SASARAN TUGAS:
a. Menurut Azzumardi Azra sebagaimana dikutip dalam tulisan tentang pembelajaran PAI di madrasah, krisis apa saja yang muncul dalam pelaksanaan pendidikan agama Islam sekarang ini?
b. Tuliskan kembali secara persis bagian tulisan tentang pembelajaran PAI di madrasah yang dimulai pada kata-kata "Azzumardi Azra (2001;84)" dan berakhir setelah kata-kata "pribadi dan watak.".

+++ BACAAN YANG DISEDIAKAN

Jumat, 29 April 2011

REKONSTRUKSI METODOLOGIS
PEMBELAJARAN PAI DI MADRASAH
Oleh : Yusuf Hasyim, S.Ag, M.S.I

Tulisan ini berawal dari keprihatinan beberapa guru madrasah terhadap kondisi pendidikan yang kering dari nilai-nilai budi pekerti. Ironisnya, kondisi ini juga terjadi di lembaga pendidikan Islam (madrasah) sebagai basis pendidikan agama. Hal ini bisa dilihat dari lemahnya implementasi nilai-nilai agama dan budi pekerti yang diajarkan melalui pembelajaran Pendidikan Agama Islam. Dewasa ini kita masih sering menjumpai perilaku dan karakteristik siswa madrasah yang kurang menunjukkan nilai-nilai yang terkandung dalam materi pendidikan Agama Islam.


Azzumardi Azra (2001;84) melihat ada beberapa persoalan yang muncul dalam pelaksanaan pendidikan agama Islam sekarang ini antara lain adalah terjadinya krisis metodologi dan krisis paedagogik. Pola pelaksanaan pendidikan yang terjadi lebih merupakan proses teaching (pengajaran), daripada proses learning (pendidikan) dan hanya mengisi aspek kognitif-intelektual, tapi tidak mengisi aspek pembentukan pribadi dan watak.

++++++
+++ KUTIPAN DATA

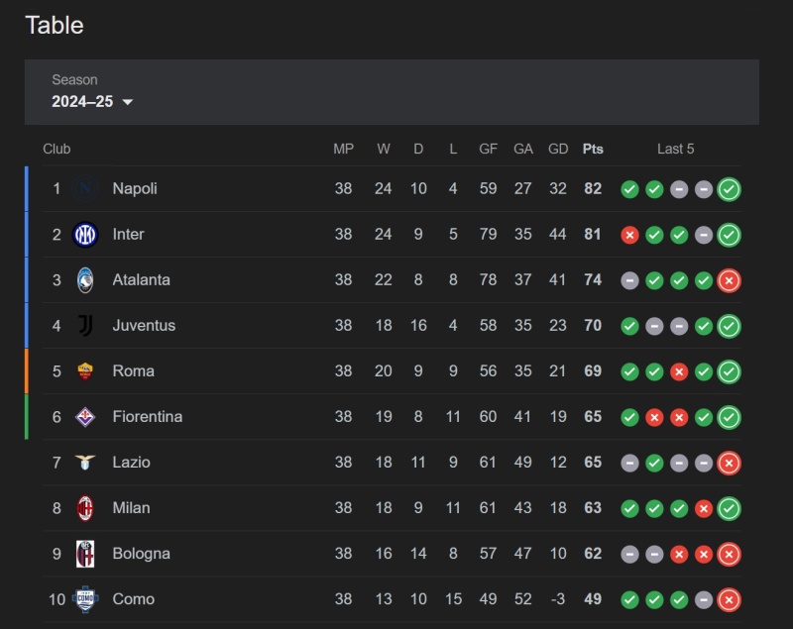Select Atalanta's latest loss result icon
This screenshot has width=793, height=629.
click(x=729, y=280)
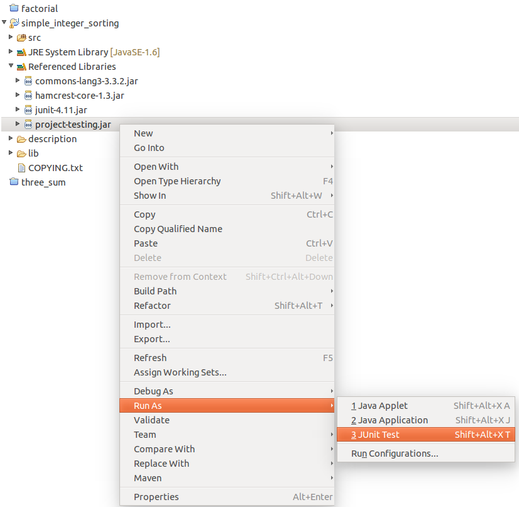Click the factorial project folder icon
This screenshot has width=519, height=507.
click(x=14, y=9)
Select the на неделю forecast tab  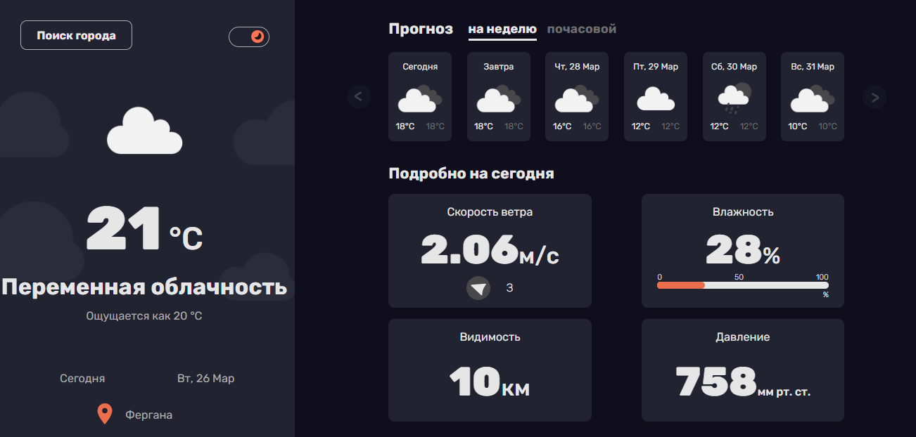coord(502,29)
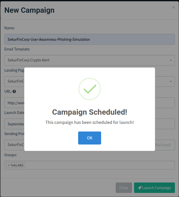
Task: Click the URL help question mark icon
Action: pos(14,91)
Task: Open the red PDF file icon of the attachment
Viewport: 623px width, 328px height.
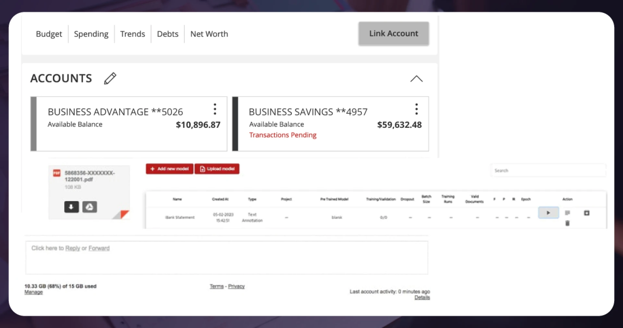Action: pyautogui.click(x=57, y=173)
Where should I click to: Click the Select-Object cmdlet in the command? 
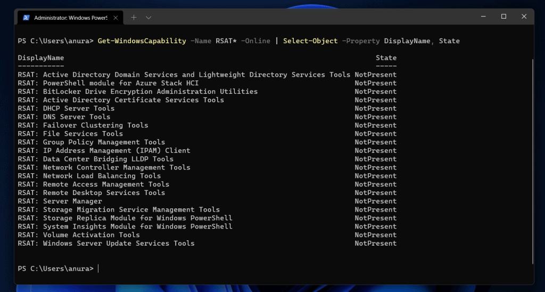click(310, 41)
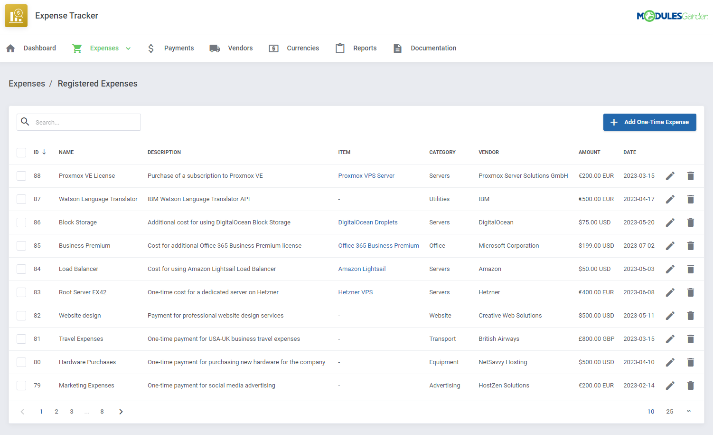This screenshot has height=435, width=713.
Task: Click the magnifier search icon
Action: click(x=25, y=122)
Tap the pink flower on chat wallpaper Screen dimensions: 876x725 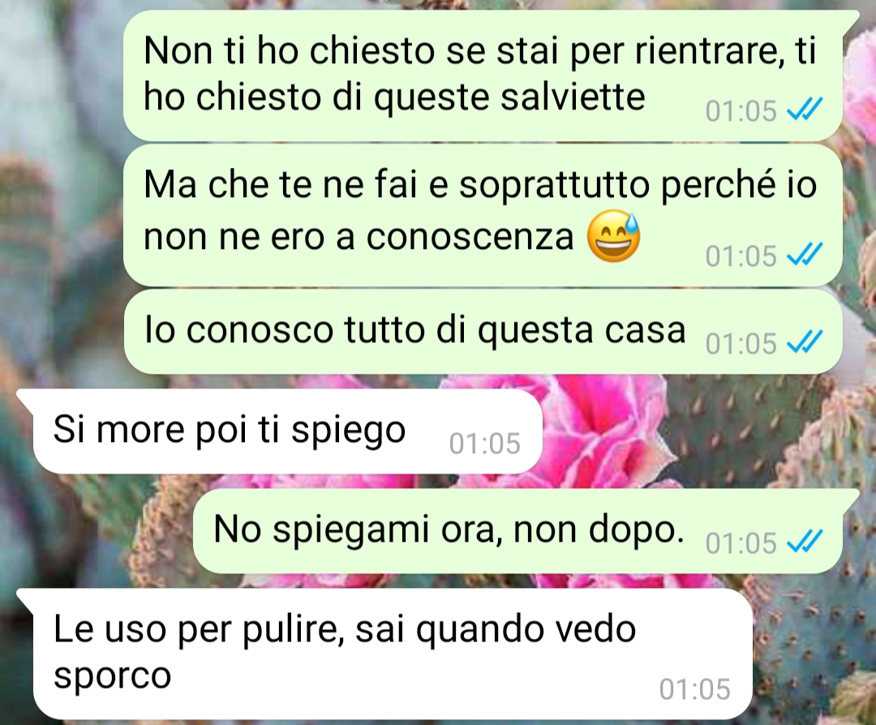[603, 430]
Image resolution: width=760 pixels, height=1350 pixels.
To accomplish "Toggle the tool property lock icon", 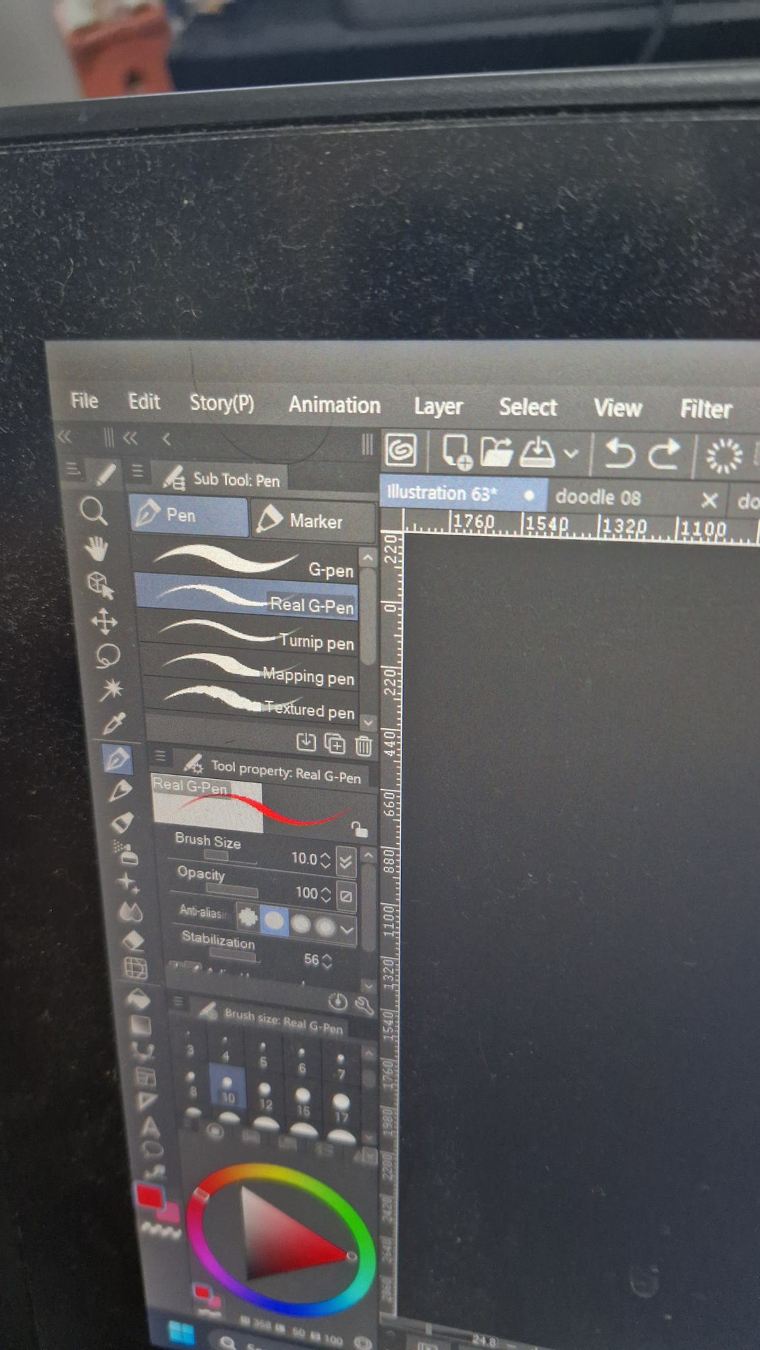I will (359, 828).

++++++

JAWABAN YANG BENAR:
a. Krisis metodologi dan krisis paedagogik.

b.
Azzumardi Azra (2001;84) melihat ada beberapa persoalan yang muncul dalam pelaksanaan pendidikan agama Islam sekarang ini antara lain adalah terjadinya krisis metodologi dan krisis paedagogik. Pola pelaksanaan pendidikan yang terjadi lebih merupakan proses teaching (pengajaran), daripada proses learning (pendidikan) dan hanya mengisi aspek kognitif-intelektual, tapi tidak mengisi aspek pembentukan pribadi dan watak.